# What is required
Take the records below and copy them exactly.

# Records to process
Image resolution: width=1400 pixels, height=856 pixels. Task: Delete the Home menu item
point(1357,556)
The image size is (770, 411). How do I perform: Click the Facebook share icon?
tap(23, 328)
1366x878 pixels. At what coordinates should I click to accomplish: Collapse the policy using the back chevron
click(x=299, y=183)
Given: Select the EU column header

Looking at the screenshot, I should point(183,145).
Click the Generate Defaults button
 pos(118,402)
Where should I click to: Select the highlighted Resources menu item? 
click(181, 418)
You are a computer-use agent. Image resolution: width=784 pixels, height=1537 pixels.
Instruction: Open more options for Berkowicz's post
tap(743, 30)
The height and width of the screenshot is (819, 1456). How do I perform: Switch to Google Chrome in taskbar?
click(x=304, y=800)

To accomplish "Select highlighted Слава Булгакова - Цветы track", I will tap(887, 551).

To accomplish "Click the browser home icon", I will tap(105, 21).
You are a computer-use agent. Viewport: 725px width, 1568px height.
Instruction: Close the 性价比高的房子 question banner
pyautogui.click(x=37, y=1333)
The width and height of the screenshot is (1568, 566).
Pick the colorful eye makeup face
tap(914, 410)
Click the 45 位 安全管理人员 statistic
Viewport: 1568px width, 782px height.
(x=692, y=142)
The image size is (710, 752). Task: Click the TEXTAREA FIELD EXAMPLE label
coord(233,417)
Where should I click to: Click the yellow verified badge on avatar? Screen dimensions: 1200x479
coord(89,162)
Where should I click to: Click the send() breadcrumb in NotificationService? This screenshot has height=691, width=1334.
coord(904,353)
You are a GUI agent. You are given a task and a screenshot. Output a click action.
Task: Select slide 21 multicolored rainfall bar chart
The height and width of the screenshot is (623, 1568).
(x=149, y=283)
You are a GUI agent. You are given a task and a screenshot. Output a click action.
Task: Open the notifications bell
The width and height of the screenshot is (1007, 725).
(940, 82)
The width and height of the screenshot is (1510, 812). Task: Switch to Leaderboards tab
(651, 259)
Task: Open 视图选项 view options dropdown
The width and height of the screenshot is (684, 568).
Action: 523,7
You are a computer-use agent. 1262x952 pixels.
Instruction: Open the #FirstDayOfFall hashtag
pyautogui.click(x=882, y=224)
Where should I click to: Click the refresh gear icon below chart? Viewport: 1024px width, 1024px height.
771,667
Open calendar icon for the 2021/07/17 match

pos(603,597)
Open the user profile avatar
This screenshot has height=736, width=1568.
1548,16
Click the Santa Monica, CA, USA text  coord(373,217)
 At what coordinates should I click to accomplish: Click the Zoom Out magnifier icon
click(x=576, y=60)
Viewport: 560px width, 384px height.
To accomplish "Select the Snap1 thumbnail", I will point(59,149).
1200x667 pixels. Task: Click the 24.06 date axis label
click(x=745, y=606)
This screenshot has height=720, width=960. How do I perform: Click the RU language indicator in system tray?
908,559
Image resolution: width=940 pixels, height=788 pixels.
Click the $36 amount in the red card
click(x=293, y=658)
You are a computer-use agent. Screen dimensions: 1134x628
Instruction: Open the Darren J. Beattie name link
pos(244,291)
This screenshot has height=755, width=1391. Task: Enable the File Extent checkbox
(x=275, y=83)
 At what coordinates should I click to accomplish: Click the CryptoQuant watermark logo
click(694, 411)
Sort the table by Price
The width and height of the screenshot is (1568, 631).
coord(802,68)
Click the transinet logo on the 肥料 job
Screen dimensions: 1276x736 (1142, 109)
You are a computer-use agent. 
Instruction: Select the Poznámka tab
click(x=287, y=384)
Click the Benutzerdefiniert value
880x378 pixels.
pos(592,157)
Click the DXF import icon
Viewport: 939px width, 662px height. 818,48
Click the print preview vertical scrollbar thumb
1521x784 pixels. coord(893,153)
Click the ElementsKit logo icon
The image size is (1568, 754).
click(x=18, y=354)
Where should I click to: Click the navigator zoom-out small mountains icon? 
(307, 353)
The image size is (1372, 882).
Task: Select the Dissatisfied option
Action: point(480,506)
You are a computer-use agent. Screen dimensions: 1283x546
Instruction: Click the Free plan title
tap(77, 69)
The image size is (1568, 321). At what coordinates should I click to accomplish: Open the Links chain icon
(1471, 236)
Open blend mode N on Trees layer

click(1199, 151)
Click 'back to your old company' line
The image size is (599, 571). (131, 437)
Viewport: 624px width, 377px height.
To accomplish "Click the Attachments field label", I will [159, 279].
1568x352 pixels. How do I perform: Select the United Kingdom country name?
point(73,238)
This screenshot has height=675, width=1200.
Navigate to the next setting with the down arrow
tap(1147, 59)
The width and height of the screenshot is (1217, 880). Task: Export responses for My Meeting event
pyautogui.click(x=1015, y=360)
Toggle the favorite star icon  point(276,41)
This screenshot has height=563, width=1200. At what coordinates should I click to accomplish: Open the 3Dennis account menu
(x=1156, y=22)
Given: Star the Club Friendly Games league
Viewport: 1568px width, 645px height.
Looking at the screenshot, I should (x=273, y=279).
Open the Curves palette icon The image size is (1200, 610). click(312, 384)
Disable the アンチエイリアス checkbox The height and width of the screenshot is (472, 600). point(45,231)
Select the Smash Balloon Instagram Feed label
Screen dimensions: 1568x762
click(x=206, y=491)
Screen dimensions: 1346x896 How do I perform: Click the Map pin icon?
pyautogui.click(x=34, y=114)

# Task answer
Image resolution: width=1400 pixels, height=856 pixels. Task: Delete the Home menu item
point(1357,556)
The image size is (770, 411). How do I perform: Click the Facebook share icon?
tap(23, 328)
1366x878 pixels. At what coordinates should I click to accomplish: Collapse the policy using the back chevron
click(x=299, y=183)
Given: Select the EU column header

Looking at the screenshot, I should point(183,145).
Click the Generate Defaults button
 pos(118,402)
Where should I click to: Select the highlighted Resources menu item? 
click(181, 418)
You are a computer-use agent. Image resolution: width=784 pixels, height=1537 pixels.
Instruction: Open more options for Berkowicz's post
tap(743, 30)
The height and width of the screenshot is (819, 1456). How do I perform: Switch to Google Chrome in taskbar?
click(x=304, y=800)

To accomplish "Select highlighted Слава Булгакова - Цветы track", I will tap(887, 551).

To accomplish "Click the browser home icon", I will tap(105, 21).
You are a computer-use agent. Viewport: 725px width, 1568px height.
Instruction: Close the 性价比高的房子 question banner
pyautogui.click(x=37, y=1333)
The width and height of the screenshot is (1568, 566).
Pick the colorful eye makeup face
tap(914, 410)
Click the 45 位 安全管理人员 statistic
Viewport: 1568px width, 782px height.
(x=692, y=142)
The image size is (710, 752). Task: Click the TEXTAREA FIELD EXAMPLE label
coord(233,417)
Where should I click to: Click the yellow verified badge on avatar? Screen dimensions: 1200x479
coord(89,162)
Where should I click to: Click the send() breadcrumb in NotificationService? This screenshot has height=691, width=1334.
coord(904,353)
You are a GUI agent. You are given a task and a screenshot. Output a click action.
Task: Select slide 21 multicolored rainfall bar chart
The height and width of the screenshot is (623, 1568).
(x=149, y=283)
You are a GUI agent. You are given a task and a screenshot. Output a click action.
Task: Open the notifications bell
The width and height of the screenshot is (1007, 725).
(940, 82)
The width and height of the screenshot is (1510, 812). Task: Switch to Leaderboards tab
(651, 259)
Task: Open 视图选项 view options dropdown
The width and height of the screenshot is (684, 568).
Action: 523,7
You are a computer-use agent. 1262x952 pixels.
Instruction: Open the #FirstDayOfFall hashtag
pyautogui.click(x=882, y=224)
Where should I click to: Click the refresh gear icon below chart? Viewport: 1024px width, 1024px height.
771,667
Open calendar icon for the 2021/07/17 match

pos(603,597)
Open the user profile avatar
This screenshot has height=736, width=1568.
1548,16
Click the Santa Monica, CA, USA text  coord(373,217)
 At what coordinates should I click to accomplish: Click the Zoom Out magnifier icon
click(x=576, y=60)
Viewport: 560px width, 384px height.
To accomplish "Select the Snap1 thumbnail", I will point(59,149).
1200x667 pixels. Task: Click the 24.06 date axis label
click(x=745, y=606)
This screenshot has height=720, width=960. How do I perform: Click the RU language indicator in system tray?
908,559
Image resolution: width=940 pixels, height=788 pixels.
Click the $36 amount in the red card
click(x=293, y=658)
You are a computer-use agent. Screen dimensions: 1134x628
Instruction: Open the Darren J. Beattie name link
pos(244,291)
This screenshot has height=755, width=1391. Task: Enable the File Extent checkbox
(x=275, y=83)
 At what coordinates should I click to accomplish: Click the CryptoQuant watermark logo
click(694, 411)
Sort the table by Price
The width and height of the screenshot is (1568, 631).
coord(802,68)
Click the transinet logo on the 肥料 job
Screen dimensions: 1276x736 (1142, 109)
You are a computer-use agent. 
Instruction: Select the Poznámka tab
click(x=287, y=384)
Click the Benutzerdefiniert value
880x378 pixels.
pos(592,157)
Click the DXF import icon
Viewport: 939px width, 662px height. 818,48
Click the print preview vertical scrollbar thumb
1521x784 pixels. coord(893,153)
Click the ElementsKit logo icon
The image size is (1568, 754).
click(x=18, y=354)
Where should I click to: Click the navigator zoom-out small mountains icon? 
(307, 353)
The image size is (1372, 882).
Task: Select the Dissatisfied option
Action: point(480,506)
You are a computer-use agent. Screen dimensions: 1283x546
Instruction: Click the Free plan title
tap(77, 69)
The image size is (1568, 321). At what coordinates should I click to accomplish: Open the Links chain icon
(1471, 236)
Open blend mode N on Trees layer

click(1199, 151)
Click 'back to your old company' line
The image size is (599, 571). (131, 437)
Viewport: 624px width, 377px height.
To accomplish "Click the Attachments field label", I will [159, 279].
1568x352 pixels. How do I perform: Select the United Kingdom country name?
point(73,238)
This screenshot has height=675, width=1200.
Navigate to the next setting with the down arrow
tap(1147, 59)
The width and height of the screenshot is (1217, 880). Task: Export responses for My Meeting event
pyautogui.click(x=1015, y=360)
Toggle the favorite star icon  point(276,41)
This screenshot has height=563, width=1200. At what coordinates should I click to accomplish: Open the 3Dennis account menu
(x=1156, y=22)
Given: Star the Club Friendly Games league
Viewport: 1568px width, 645px height.
Looking at the screenshot, I should (x=273, y=279).
Open the Curves palette icon The image size is (1200, 610). click(312, 384)
Disable the アンチエイリアス checkbox The height and width of the screenshot is (472, 600). point(45,231)
Select the Smash Balloon Instagram Feed label
Screen dimensions: 1568x762
click(x=206, y=491)
Screen dimensions: 1346x896 How do I perform: Click the Map pin icon?
pyautogui.click(x=34, y=114)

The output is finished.